+++ Исходный текст

Литературный салон "Страницы книг"
8 апр

СВЯТАЯ ИЗ РАВЕНСБРЮКА.

Как богемная дива стала монахиней, узницей концлагеря и добровольно пошла на смерть.
«Устала, устала. Сегодня было около сорока человек, и каждый со своим горем, со своей нуждой. Не могу же я их прогонять. … Я просто чувствую временами, что Господь берёт меня за шиворот и заставляет делать, что Он хочет»
Среди кавалеров ордена Великой Отечественной войны есть танкисты, артиллеристы, лётчики, моряки, сапёры… и одна монахиня. Елизавета Кузьмина-Караваева, она же — Мария Скобцова, мать Мария. И она же — узница под номером 19263. Сотни людей были спасены ею от смерти в застенках гестапо и в нацистских концлагерях. А скольких ещё людей ранее она спасла от голода и болезней!..

++++++
+++ Фрагмент набора данных

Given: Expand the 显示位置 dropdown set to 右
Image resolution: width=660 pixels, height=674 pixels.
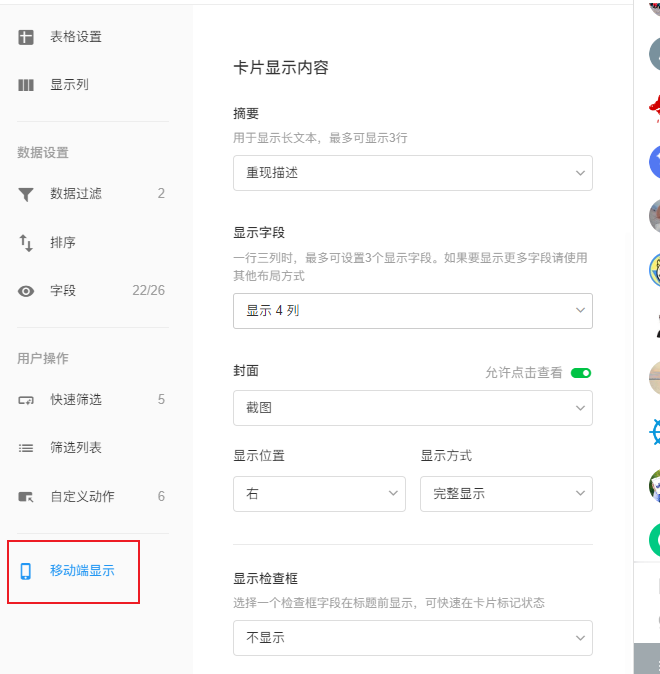Looking at the screenshot, I should coord(319,494).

++++++

Укажите, пожалуйста, под каким номером значилась узница в тексте о матери Марии.

Место для ответа —
Под номером 19263.